Sunday, January 24, 2010

Thanks, Buddy.

Over the course of his 6 years and 2 months on earth, there haven't been many instances where the words "Rakes" and "made me tear up" haven't involved urine, permanent markers, and knives.

Today, 2 things happened that reminded me of how awesome it is to be a Dad and how much I love my little boy.

First thing was at lunch, when Ange related the following story from yesterday. She was taking all three kids to the grocery store (a feat I haven't yet dared to attempt) and the conversation was about what Ciera was going to do when she "grew up". While she was relating how she would someday be "America's Top Model" Rakes jumped in with the following.

"I would really miss my Dad so I'm gonna go to work with him at (Shameless plug Warning) Dave's Discount Furniture Warehouse so I can be with him EVERY day!"

Secondly, I was minding my own business and laying on the couch watching the football game when he walked in the living room, climbed up on the couch, put his head on my chest, and proceeded to take a 1 hour nap cuddled up next to me without any request from me.

And he didn't kick me in the gibleys one single time.

Mark Twain once said "It's the little things that matter". (Full disclosure? I pulled that out of my rear end. It could have been Twain, Vince Lombardi, or Lorena Bobbitt for all I know.)

I just know that today was a good day to be the Red Sox Dad.

Saturday, January 23, 2010

Saturday Night in the Big Town

Ever played Extreme Zingo? (Just like Bingo, only with pictures of animals and stuff)

I did tonight. Rakes acted like it was a Battle to the Death, Ciera was trash talking like Deion Sanders in his prime, and Trot yelled "I got a (insert whatever it is you called out)!" then followed it up with "No I don't got it".


Did I mention we played for an hour and a half?

Truck Day is coming, Truck Day is coming, Truck Day is coming,..............

Friday, January 22, 2010

Dreaming of Florida

Captains Log: Friday, January 21, 2010.

Arrived home after a 10 hour day of fleecing the masses to find everyone in pajamas, ready for bed.

No urination on fellow siblings had occurred, all knives, fire place pokers, and light sabers were stored away safely.

A few random cries, shouts, and "Dad, tell Trot to stop messing with my Avatar man!" were heard but quickly forgotten.

Lastly, at bedtime, Trot only got up 3 times and I only had to threaten a whipping once.

It ain't the Klingons demanding control of the Intergalactic World but it's close enough to the Final Frontier as I wanna get.

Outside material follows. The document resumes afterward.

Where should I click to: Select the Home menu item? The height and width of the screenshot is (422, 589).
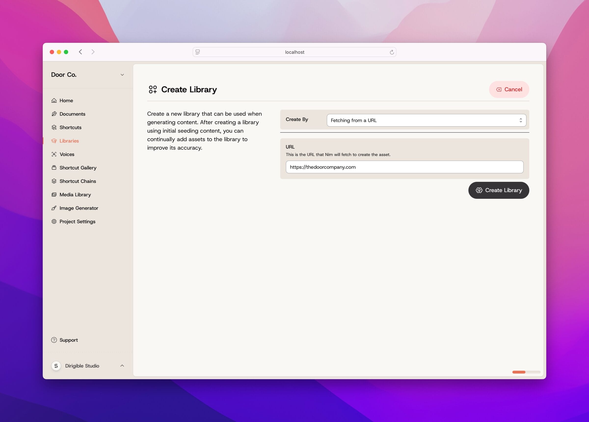pos(66,100)
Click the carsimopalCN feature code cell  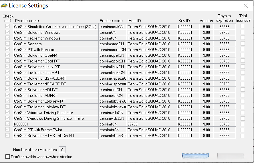[112, 55]
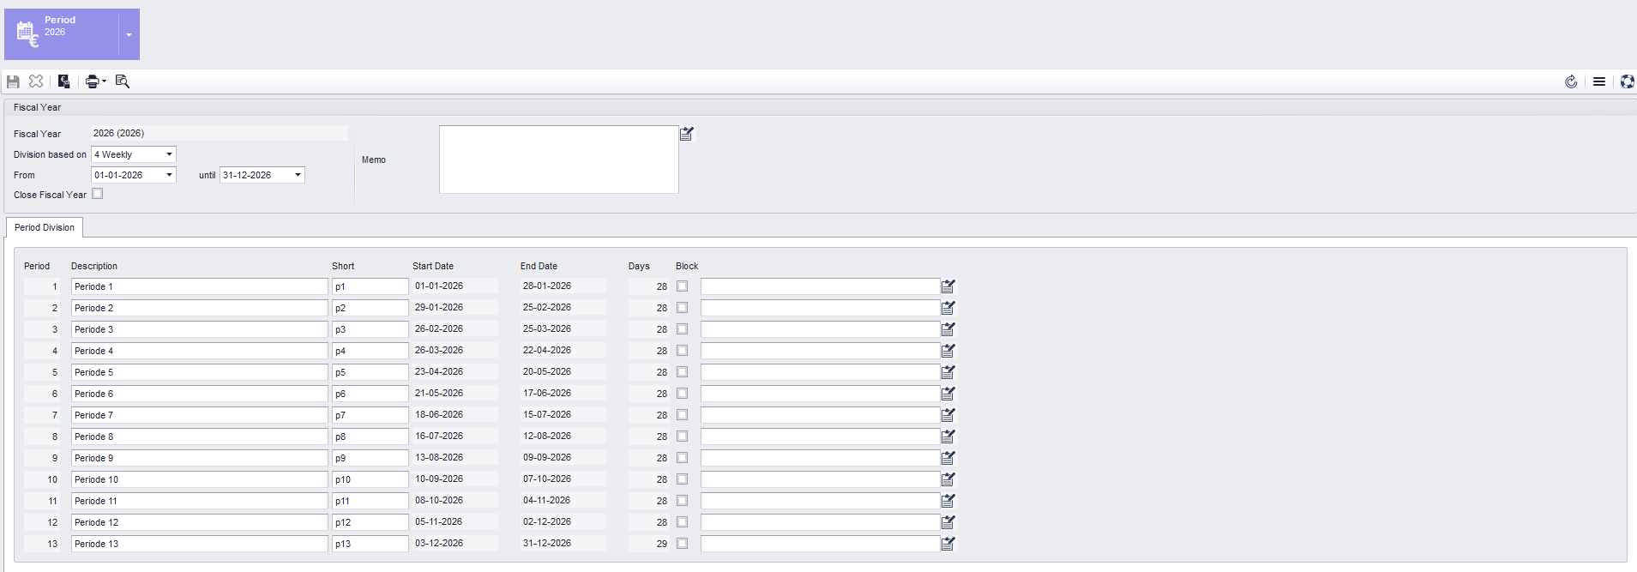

Have pitchers and catchers reported yet?

Thursday, January 21, 2010

Sometimes I Just Need A Gentle Reminder

Every now and then I take a break from my "Sports only" rule of surfing the Internet and take a look at the actual news sites, if only to remind myself the real world is much stranger than fiction. It usual only takes me a few minutes to remember why I decided to use my time on the Internet feeding my Red Sox obsession instead of actually trying to keep up as I remember I could just slam my head in my car door repeatedly and accomplish the same thing.

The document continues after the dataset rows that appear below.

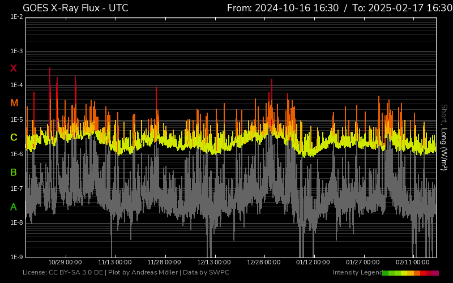The image size is (453, 283).
Task: Click the License CC BY-SA 3.0 DE text
Action: (x=63, y=273)
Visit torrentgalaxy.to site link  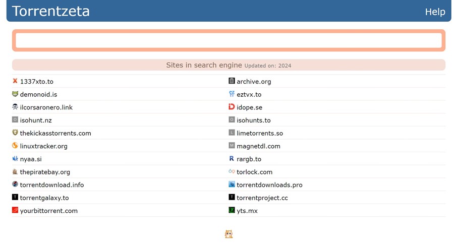click(x=44, y=198)
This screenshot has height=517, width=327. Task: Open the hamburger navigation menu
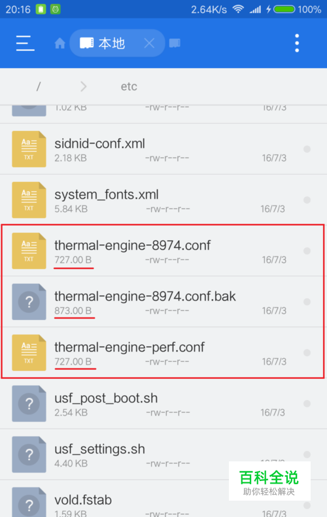(x=26, y=43)
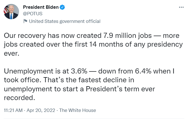
Task: Click the '6.4%' figure in the tweet
Action: click(143, 71)

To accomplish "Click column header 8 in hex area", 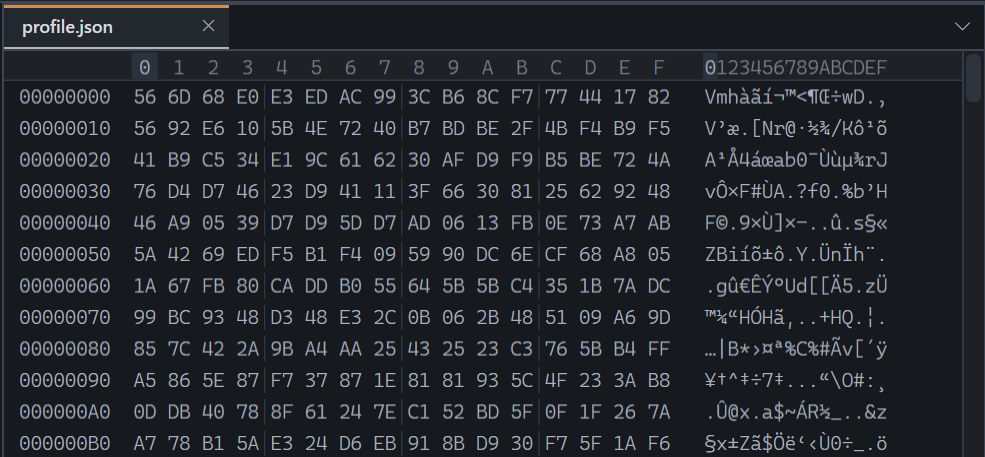I will 418,67.
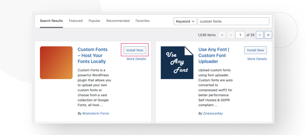Jump to last page pagination arrow
The image size is (306, 135).
(x=268, y=35)
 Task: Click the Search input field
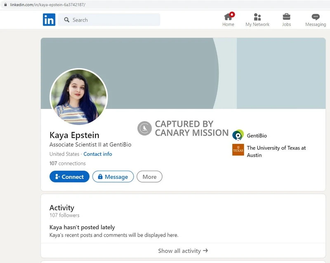point(111,20)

Tonight I stumbled across this particular item about the President of Venezuela, Hugo Chavez. (It should come as no surprise that he's a close friend of Ozzie Guillen. In fact, I'm 99% sure Ozzie put this idea in his head just to mess with him.)

Apparently, Hugo thinks the US has a "Earthquake Weapon" and caused the tragedy in Haiti so we could "take over". Yes. That is EXACTLY what a country involved in 2 wars, a fight against terrorism, going throug a recession, and dealing with "Jersey Shore" would do. Let's cause a massive disaster that will kill hundreds of thousands of people, spend billions in money, and commit troops who COULD be dealing with the other myriad issues world wide we're heading up and take over a country WITH NO MONEY, no assets, and several years of rebuilding before they even resemble a third world country?

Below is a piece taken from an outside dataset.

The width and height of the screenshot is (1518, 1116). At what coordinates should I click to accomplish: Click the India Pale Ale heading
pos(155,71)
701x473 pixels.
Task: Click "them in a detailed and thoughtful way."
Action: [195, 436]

Oh yeah; he thinks we also caused the earthquake's in California and China too.

Did I mention this man speaks at the United Nations on a regular basis and counts that whack job in Iran as a close, personal friend?

Screw that noise. I've got enough nut jobs living under my roof to deal with as it is.

I'll be googling "Rex Ryan quotes that make you scratch your head" if you need me.

Tuesday, January 19, 2010

A Picture really doesn't tell a story

I live with the boy and even I have a hard time reconciling this sweet little boy sleeping with the child who peed on his brother not 24 hours ago.

How can someone melt your heart with a "I wuv you, Dad" one minute turn around and break 7 Christmas ornaments you've had since you were 5 in the time it takes you to change the channel on the television?

This morning while I waited in line to drop Trot off at school and he fiddled with every knob and button on my radio I had an epiphany. And no, I didn't have to google that to figure out what it meant.

Ok, I did but that's beside the point. Ange and I have been wondering how we can describe Trot to everyone who hasn't met him yet and it all sort of hit me upside the head while I listened to him ask me "What does this one do?" for the 785th time.

(I'd like to apologize to Rakes at this moment. Buddy, I know you can't read yet but one day you will. And it's true; Your Dad thought you were going to be the epitome of "boys will be boys". Son, you are an Angel.)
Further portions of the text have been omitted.